Aggregations reshape data in the database instead of in application code. Flow Query exposes three composable primitives — .aggregate(), .lookup(), and .addFields() — that accumulate aggregation stages into the IR. When a read terminal runs, the compiler produces the right backend-native pipeline.

On MongoDB, the stages are MongoDB aggregation stages. On ClickHouse and PostgreSQL, the same structural operators are translated into the target backend's SQL.

.aggregate(stages, opts?)

Append arbitrary aggregation stages. The stages follow MongoDB's pipeline syntax.

const totalsByVendor = await bob.flowQuery('finance/bill')
.statusFinal()
.aggregate([
{ $group: { _id: '$data.vendorId', total: { $sum: '$data.amount' } } },
{ $sort: { total: -1 } },
])
.limit(10)
.getMany()

By default the stages are appended to the compiled pipeline (filters, views, sort, and pagination still apply). Pass { replace: true } to replace the pipeline outright — the stages become the entire compiled pipeline:

.aggregate(customStages, { replace: true })

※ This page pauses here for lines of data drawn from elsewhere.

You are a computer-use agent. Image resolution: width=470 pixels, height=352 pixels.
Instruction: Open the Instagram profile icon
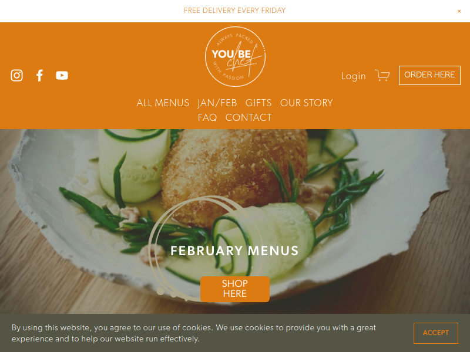click(17, 76)

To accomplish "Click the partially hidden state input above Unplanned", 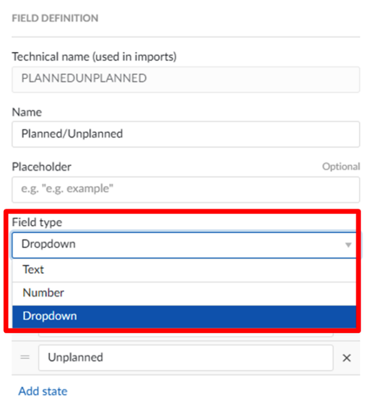I will click(185, 334).
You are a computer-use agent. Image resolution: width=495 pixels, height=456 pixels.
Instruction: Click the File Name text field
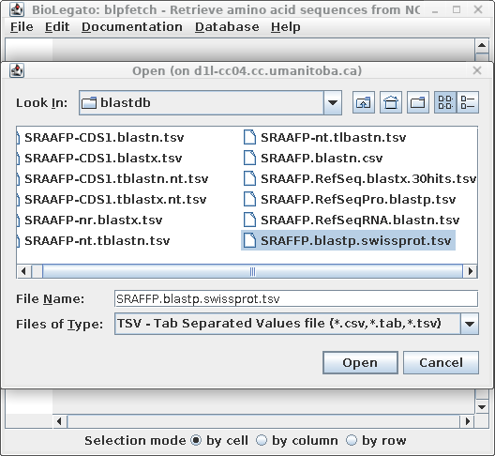(x=296, y=298)
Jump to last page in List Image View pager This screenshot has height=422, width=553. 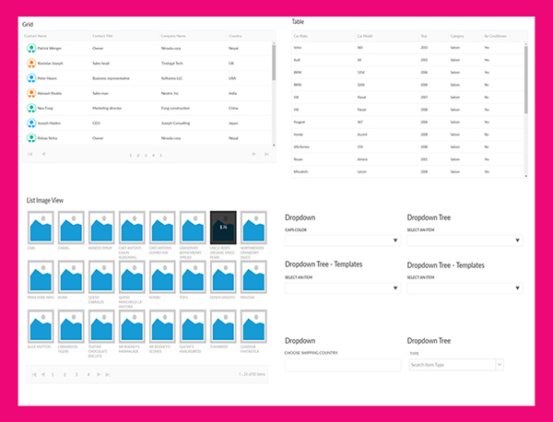[x=108, y=375]
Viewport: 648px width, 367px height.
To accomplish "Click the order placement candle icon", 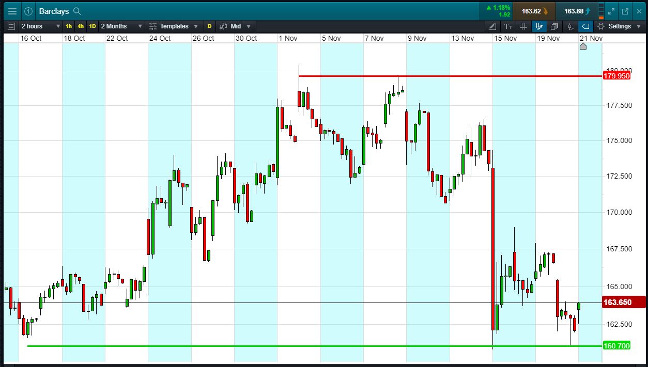I will (570, 26).
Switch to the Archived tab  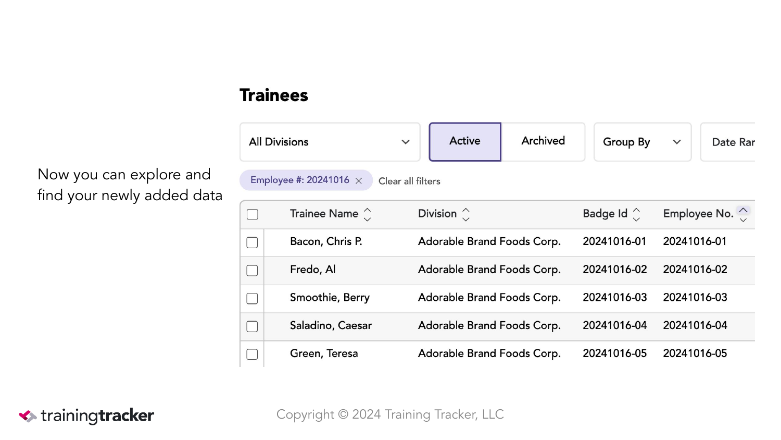pos(543,142)
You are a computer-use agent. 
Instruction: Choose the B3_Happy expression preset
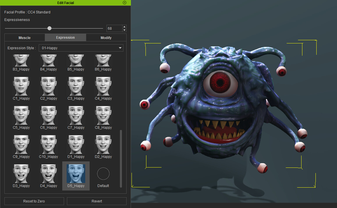click(21, 61)
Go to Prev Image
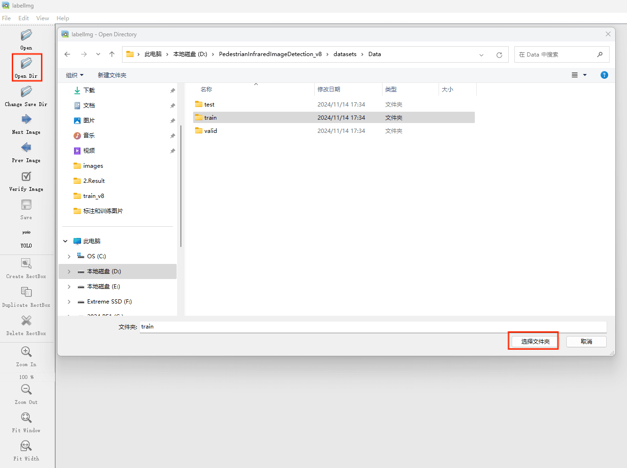 click(x=26, y=148)
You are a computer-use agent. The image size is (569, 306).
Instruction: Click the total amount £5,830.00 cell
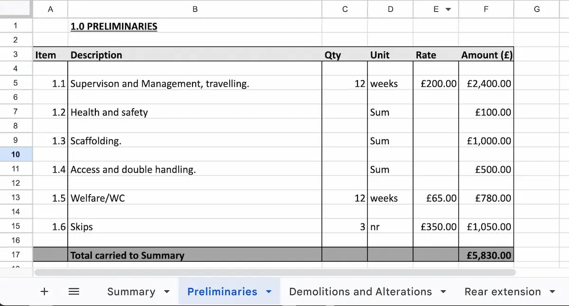[486, 255]
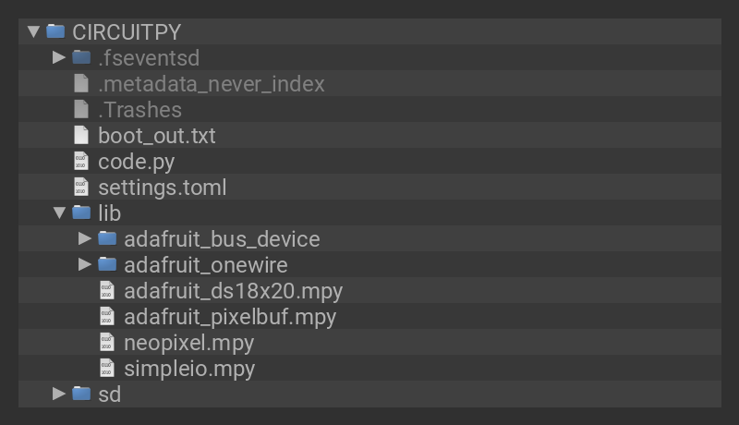Click the adafruit_pixelbuf.mpy file icon
Image resolution: width=739 pixels, height=425 pixels.
107,317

Multiple .aggregate() calls concatenate in order.

.lookup(config)

Ad-hoc $lookup stage — use when a documented view isn't available or when you need a lookup that's specific to this query.

.lookup({
from: 'contacts',
localField: 'data.vendorId',
foreignField: 'docId',
as: 'vendor',
})

Prefer .withView('some-view') when the lookup is a reusable one — views live on the document definition and the IR records the name, not the pipeline, so they compose better with plugins, caches, and analytics.

.addFields(fields)

Append computed fields to each document as an $addFields stage.

.addFields({
'data.totalFormatted': { $concat: ['$', { $toString: '$data.total' }] },
})

Accumulates over multiple calls. Use for derived fields in the result shape when you don't want a full $project.

Running on ClickHouse

Aggregations are the idiomatic use case for routing a query to ClickHouse. The same fluent chain applies; only the provider changes:

const totals = await bob.flowQuery('finance/bill', { provider: 'clickhouse' })
.statusFinal()
.aggregate([
{ $group: { _id: '$data.vendorId', total: { $sum: '$data.amount' } } },
])
.getMany()

If you use a stage that the target backend doesn't support, the compiler throws at compile time rather than failing silently at execution.

Composition with filters

Filter methods (.where, .status, .dataType, etc.) run as the initial $match in the compiled pipeline, so aggregation stages see an already-filtered set:

// Equivalent to:
// [{ $match: { status: { $in: statusesResolved } } },
// { $group: { ... } },
// { $sort: { total: -1 } }]
await bob.flowQuery('finance/bill')
.statusFinal()
.aggregate([
{ $group: { _id: '$data.vendorId', total: { $sum: '$data.amount' } } },
{ $sort: { total: -1 } },
])
.getMany()

Read terminals work normally

.getMany() is the typical terminal for an aggregation, but everything that works on a filter also works on an aggregation: .getOne, .count, .paginate, .pluck, .distinct, .getManyInBatches. The compiler adapts the pipeline per terminal.